In their article on “Operation Ceasfire,” San Francisco Chronicle political
columnists Matier & Ross said that Mr. Brown had initiated 11 “crime-busting
attacks” since taking office in 1999. Some of them went by so swiftly, they didn’t
seem to last long enough to be given names.
The one I remember most vividly is Operation Impact, launched in September of 2003
in the midst of an earlier wave of Oakland homicides. Writing in February of 2004,
Harry Harris of the Oakland Tribune wrote that in “the project—which targets
East Oakland—…[California Highway Patrol Officers] saturate main thoroughfares, including
Bancroft Avenue and International, MacArthur and Foothill boulevards. The CHP presence
allows police to direct more efforts at known hot spots for violence and drugs.”
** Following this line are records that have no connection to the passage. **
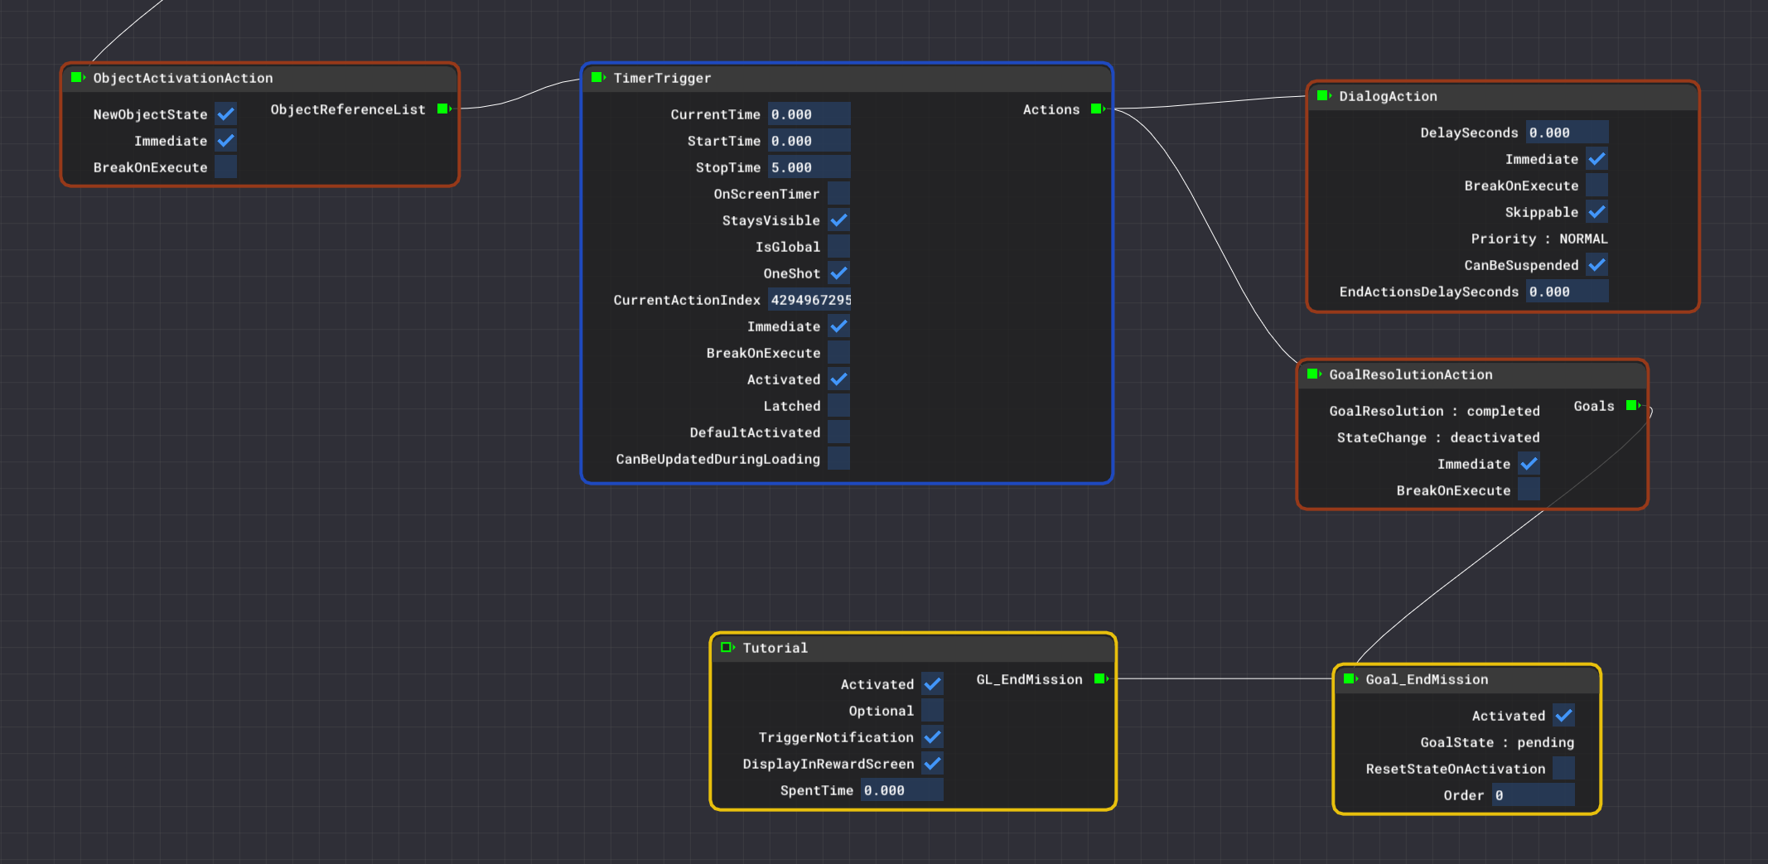Uncheck the Skippable checkbox in DialogAction
The width and height of the screenshot is (1768, 864).
(x=1597, y=212)
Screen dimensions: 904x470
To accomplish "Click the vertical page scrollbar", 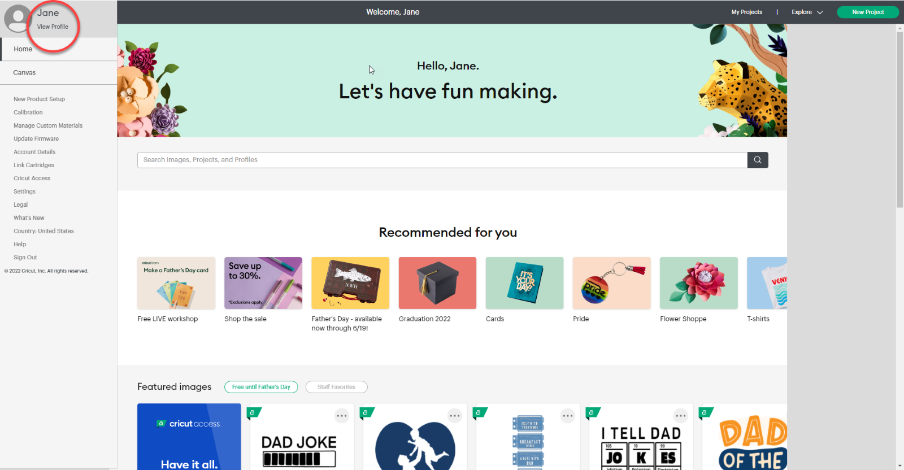I will tap(899, 120).
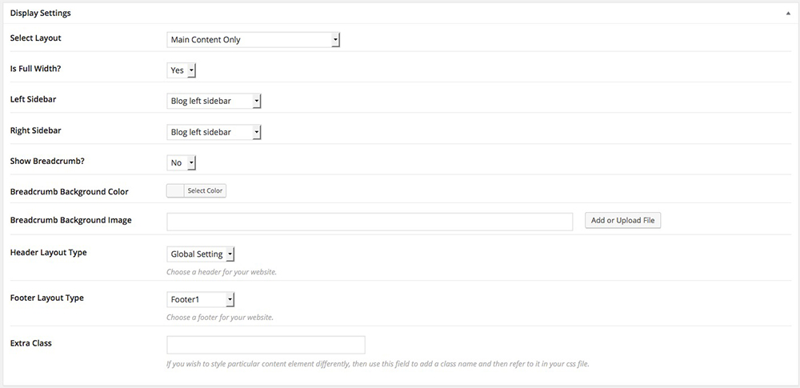
Task: Click the 'Header Layout Type' label text
Action: [x=48, y=253]
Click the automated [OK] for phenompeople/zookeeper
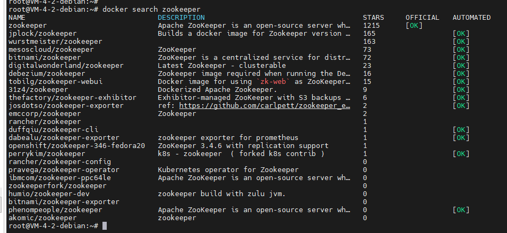Image resolution: width=507 pixels, height=233 pixels. coord(461,210)
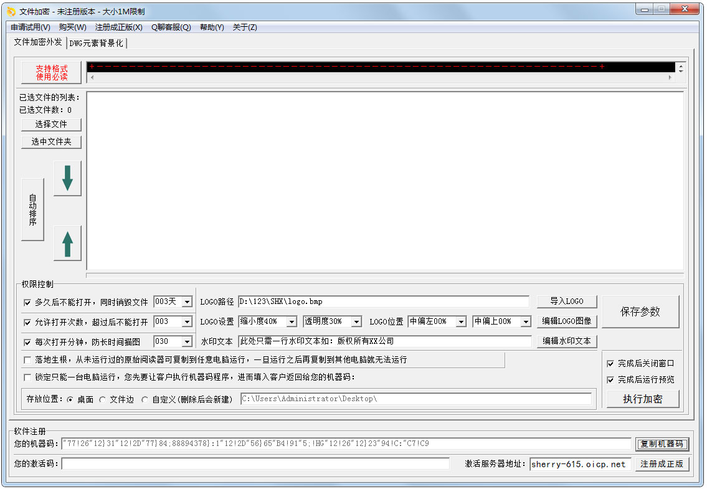Click the 复制机器码 button

pos(662,444)
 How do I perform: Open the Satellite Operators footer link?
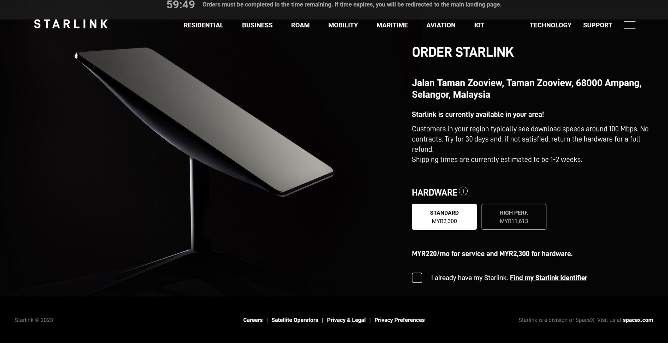[x=295, y=320]
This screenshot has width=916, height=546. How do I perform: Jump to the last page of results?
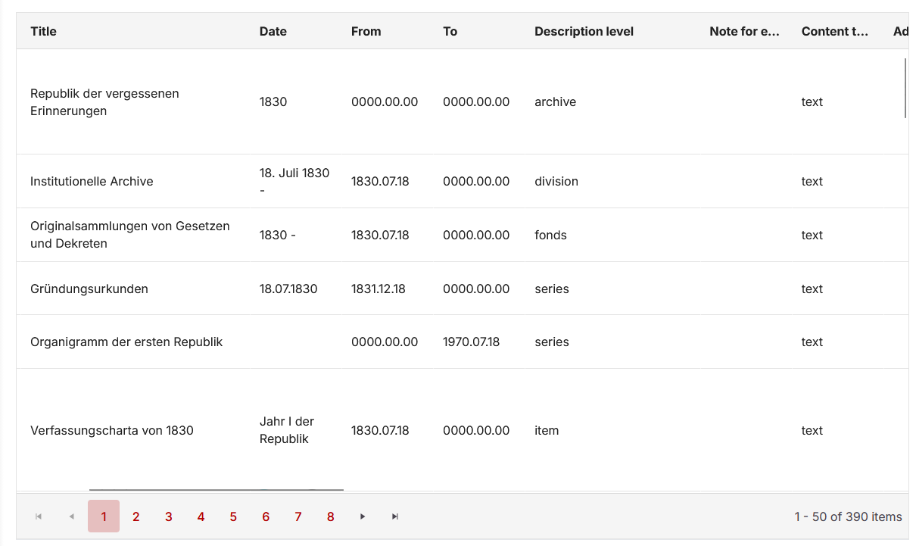tap(394, 516)
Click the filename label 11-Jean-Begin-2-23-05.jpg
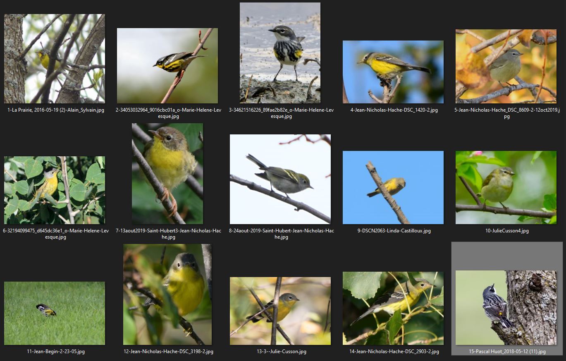Viewport: 566px width, 361px height. pos(55,351)
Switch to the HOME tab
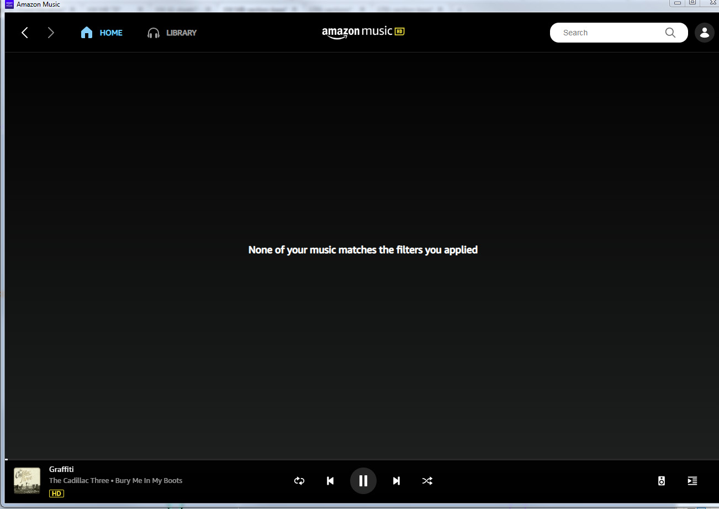Image resolution: width=719 pixels, height=509 pixels. 110,33
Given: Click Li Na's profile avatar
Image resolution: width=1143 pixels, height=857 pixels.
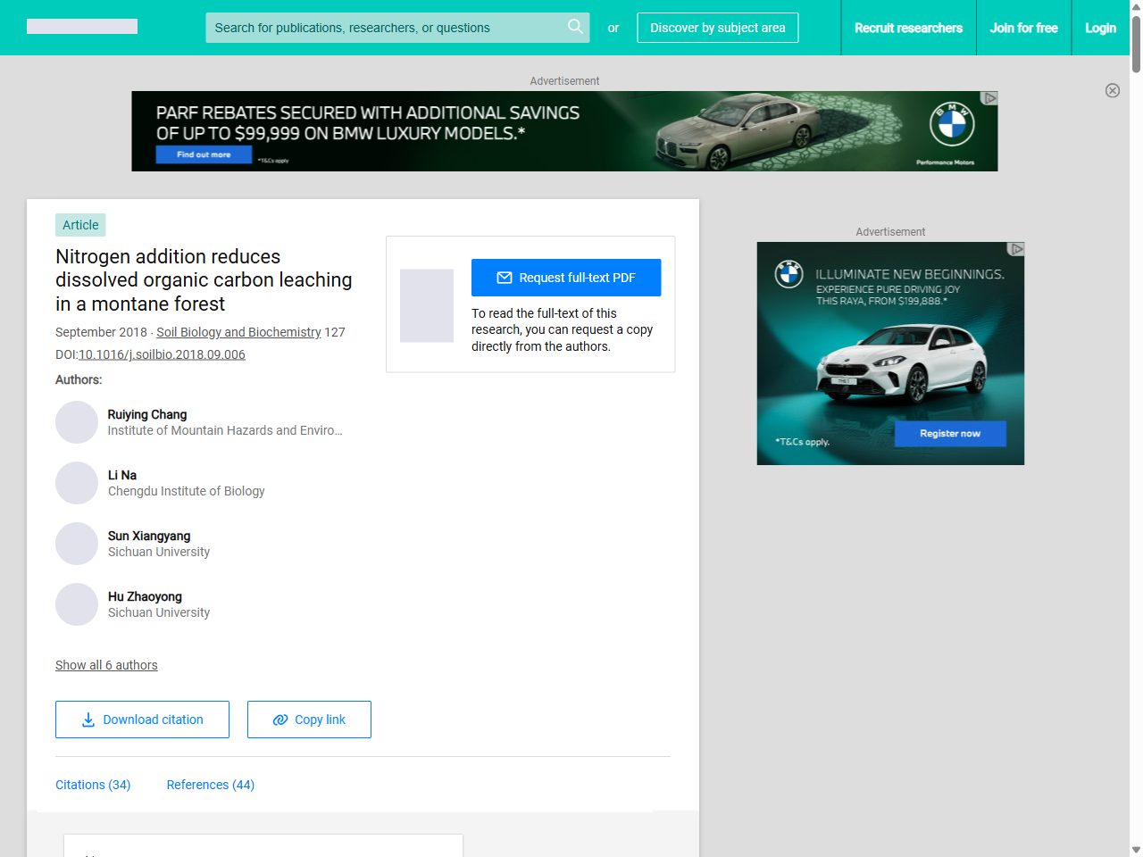Looking at the screenshot, I should 77,483.
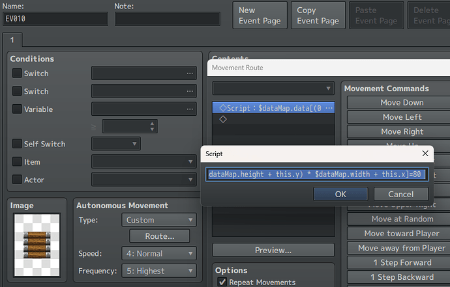Expand the Movement Route character dropdown

click(273, 89)
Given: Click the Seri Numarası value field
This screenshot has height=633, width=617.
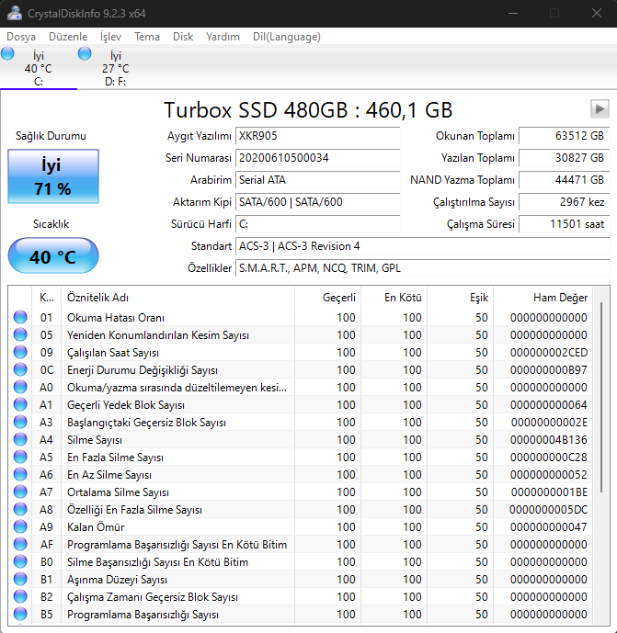Looking at the screenshot, I should (318, 158).

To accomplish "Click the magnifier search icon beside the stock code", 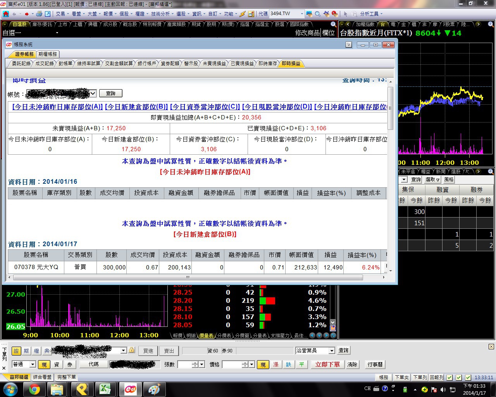I will (317, 14).
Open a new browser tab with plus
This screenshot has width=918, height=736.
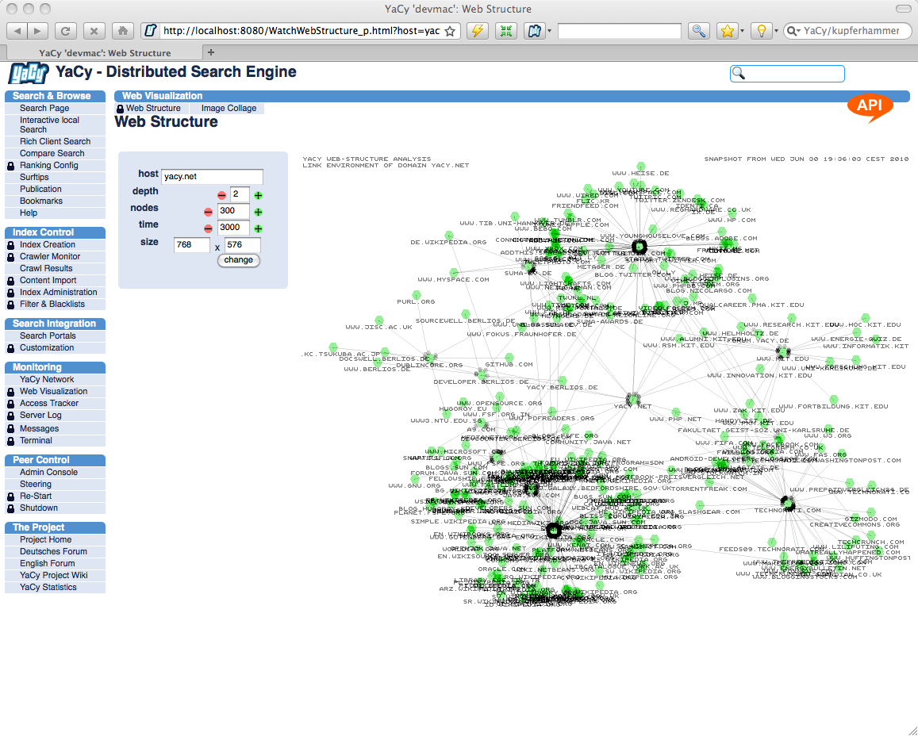tap(210, 52)
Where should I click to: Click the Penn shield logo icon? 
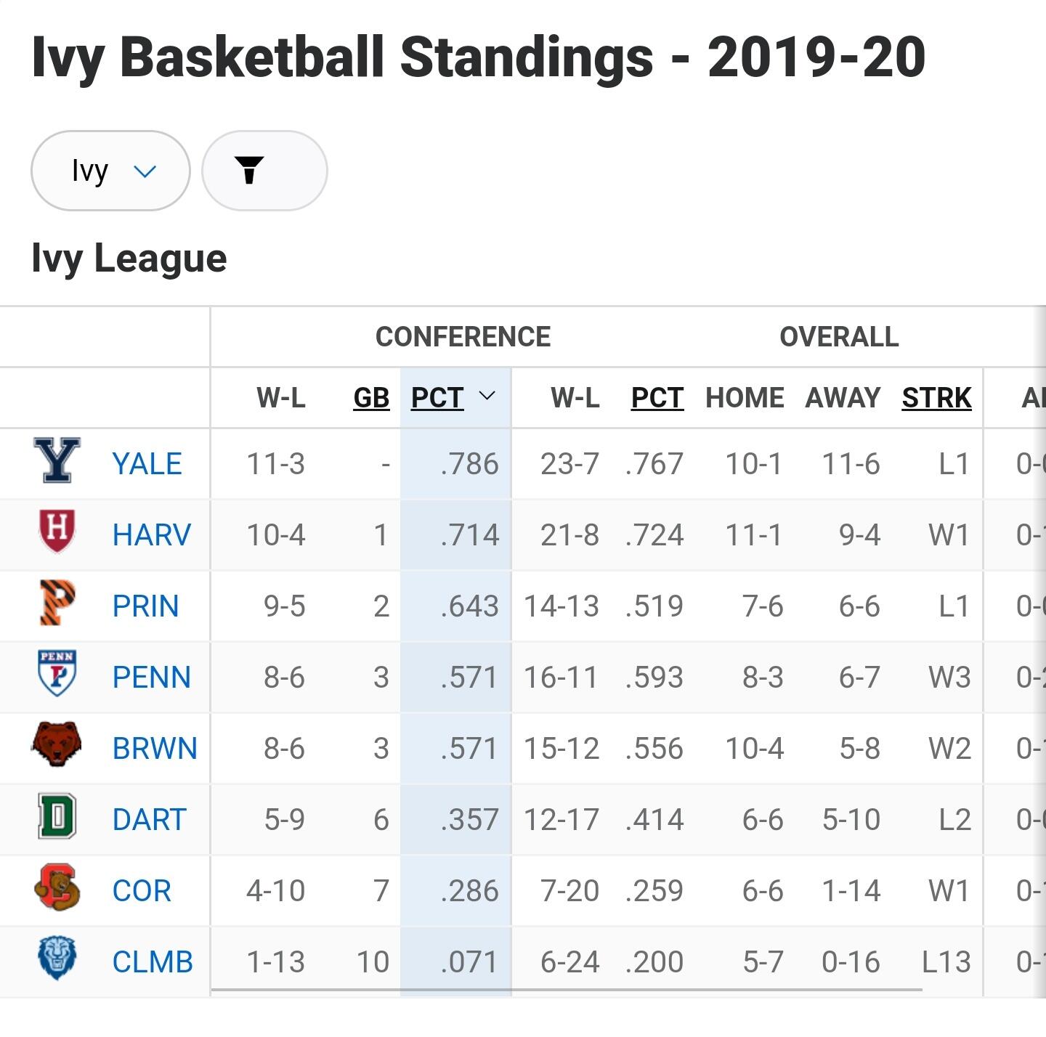click(x=57, y=675)
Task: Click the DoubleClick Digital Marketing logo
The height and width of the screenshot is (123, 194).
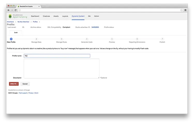Action: click(18, 16)
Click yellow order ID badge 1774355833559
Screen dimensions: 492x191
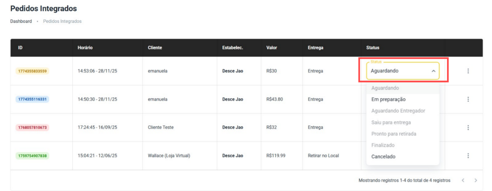click(x=32, y=71)

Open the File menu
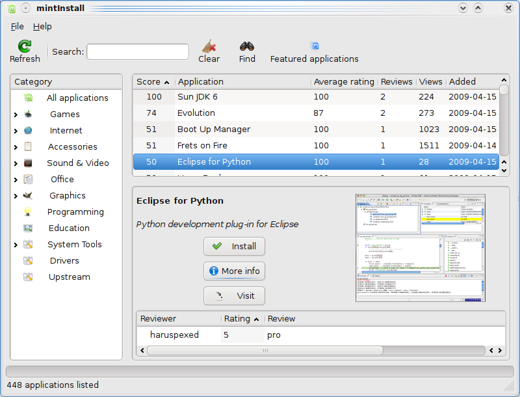point(17,27)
Mr. Harris called Operation Impact a “success,” noting that during the first four
months of the operation, “serious crime like homicide, robbery and assault were down
6 percent from the same period in 2002.” Mr. Harris reported City Council Public
Safety Chair Larry Reid as saying when the CHP officers were around, "things
are peaceful. I want them here every day."
As you know if you’ve been driving the nighttime streets in East Oakland since Operation
Impact began, its focus was far different from that proposed in Operation Ceasefire.
While Ceasefire targets the one hundred people who Mr. Brown says “have been wreaking
havoc on our neighborhoods," Impact targeted the entire neighborhood, with Oakland
police, CHP, and sometimes Alameda County sheriff’s deputies and park police conducting
rolling traffic sweeps of major East Oakland throughways, stopping people at random,
giving out tickets at will. During the first four months of its operation, Mr. Harris
reported in early 2004, “the CHP arrested almost 600 people for various crimes, issued
1,564 traffic citations, towed 908 vehicles and seized six guns and 12 stolen cars.”
When the homicide rate began to slow toward the end of 2004, however, Operation Impact
did not end, the emphasis merely switching over to sideshow abatement. Eventually,
that morphed into the Oakland police department’s present policy of “sideshow zones,”
broad pockets of streets and neighborhoods from the San Leandro border to High Street
in East Oakland where sideshows do not necessarily have to be taking place, but where
police enforce stricter traffic rules than they do in the rest of the city, supposedly
with the idea that people will see the police patrols and decide not to start a sideshow.
Did Operation Impact succeed as glowingly as police and city officials were reporting
in early 2004? Did its emphasis change because the murder rate went down, and should
the city be returning to its “targeting the entire neighborhood” approach that it
said was working so well? And if if worked, why is the city launching a new project
with a completely different emphasis and approach? Or did Operation Impact not work,
and should all of its manifestations—including the “sideshow zone law” now being
enacted in East Oakland—be shut down in favor of this new approach?
Serious questions, friends. How about some answers.